El primer 'debe' que Calero apunta en rojo

El técnico lamentó la falta de aprovechamiento del balón parado ante el Granada, una carencia que se sumó a las dificultades del Oviedo para convertir su dominio en verdadero peligro

Imagen
Nacho Vidal
Dom, 16/08/2026 - 21:12

El estreno liguero del Real Oviedo dejó buenas sensaciones durante diferentes fases del encuentro, pero también aspectos por corregir desde la primera jornada. Julián Calero no escondió uno de ellos después del empate sin goles ante el Granada; el aprovechamiento de las acciones a balón parado. Los azules dispusieron de tres saques de esquina durante el encuentro, pero ninguno terminó convirtiéndose en una ocasión clara para romper el empate.

El técnico reconoció que era una situación trabajada durante la semana y lamentó no haber conseguido sacar partido de ella. "Ha sido un debe porque lo teníamos preparado y no hemos tenido acierto.

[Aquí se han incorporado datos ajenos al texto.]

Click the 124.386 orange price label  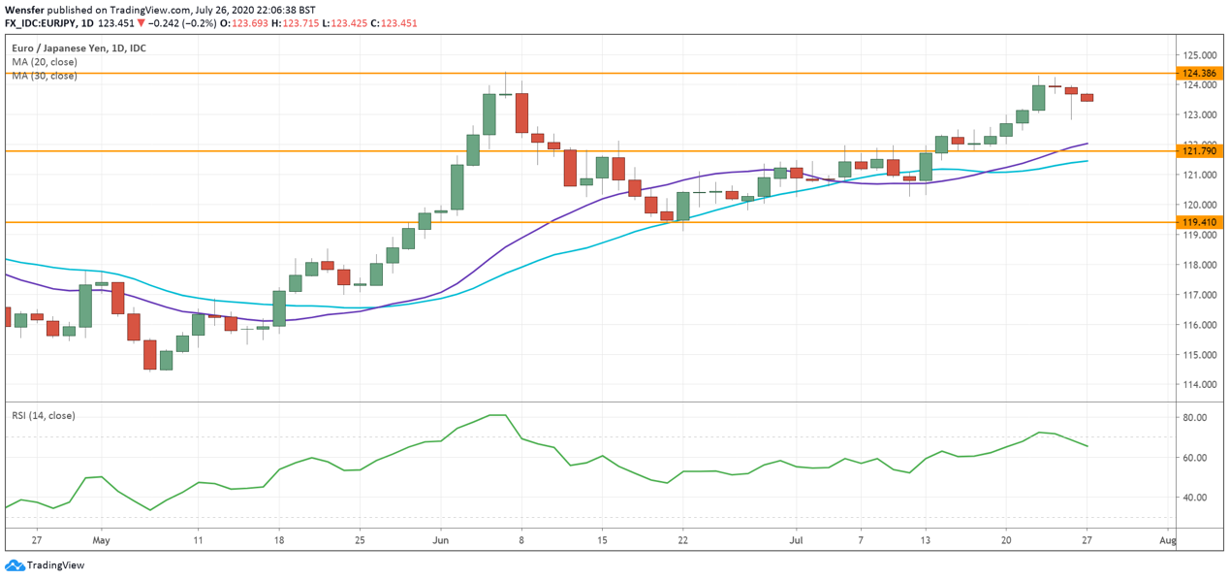[x=1199, y=74]
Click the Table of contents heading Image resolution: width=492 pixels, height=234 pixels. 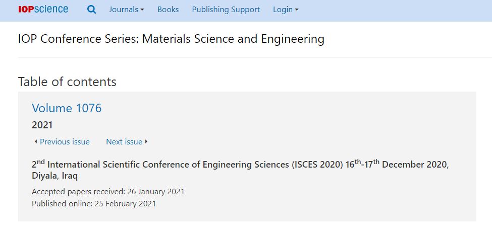click(x=67, y=82)
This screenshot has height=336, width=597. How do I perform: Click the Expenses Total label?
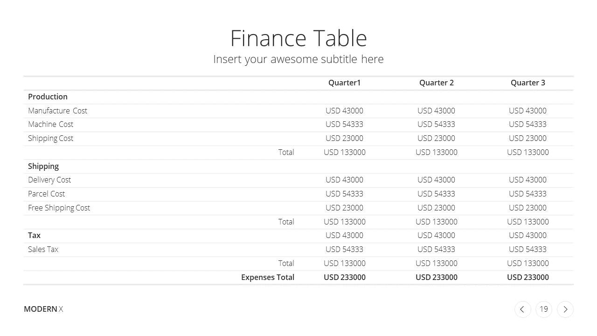tap(268, 277)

Con gente de 1,90 o más, teníamos cabezas. Me ha dado rabia esa situación", explicó Calero. Una circunstancia especialmente llamativa teniendo en cuenta las características físicas de varios futbolistas de la plantilla.

Los números del encuentro ayudan a entender su reflexión. El Oviedo ganó 19 de los 31 duelos aéreos disputados, un 61% del total, frente a los 12 que se llevó el Granada. Una superioridad por arriba que, sin embargo, los carbayones no consiguieron trasladar a las situaciones ofensivas a balón parado. "A veces te llega el gol por ahí, pero no hemos tenido opción ni de segunda jugada. No me gusta perder opciones de hacer gol. Sea como sea. Hay que sacar provecho a todo", añadió el entrenador.

El problema tampoco se limitó únicamente a los córners. El Oviedo intentó 23 centros durante los más de 90 minutos y solamente tres encontraron a un compañero, lo que supone un 13% de acierto. Sí consiguió generar peligro en alguna acción desde los costados, como el centro de Nacho Vidal que atravesó el área sin encontrar rematador durante la primera mitad, pero le costó convertir esa presencia alrededor del área en ocasiones.

De hecho, las estadísticas dibujan bien lo sucedido en el Carlos Tartiere. El Oviedo tuvo un 61% de posesión, completó 417 pases y contabilizó 98 ataques, cifras superiores a las del Granada. Sin embargo, todo ese dominio territorial se tradujo únicamente en nueve remates, tres de ellos entre los tres palos, y 0,44 goles esperados. Mucha presencia con balón, pero bastante menos peligro del que podría sugerir el control del encuentro.

No todo fueron malas noticias en el juego aéreo. La ocasión de David Costas en el minuto 11, aunque nació de una falta colgada al área y no de un saque de esquina, demostró precisamente el potencial que pretende explotar Calero. El central conectó un cabezazo que se marchó rozando el palo izquierdo de Lizoain y estuvo muy cerca de inaugurar el marcador.

Es apenas la primera jornada y el propio entrenador destacó muchas más virtudes que defectos en el estreno de su equipo. Pero Calero ya tiene una de las primeras tareas para las próximas semanas. En una categoría tan igualada como Segunda, donde los partidos pueden decidirse por detalles, el balón parado puede convertirse en una vía fundamental para encontrar el gol cuando el juego abierto no ofrece soluciones. Y el técnico azul ya ha dejado claro que no quiere desperdiciarla.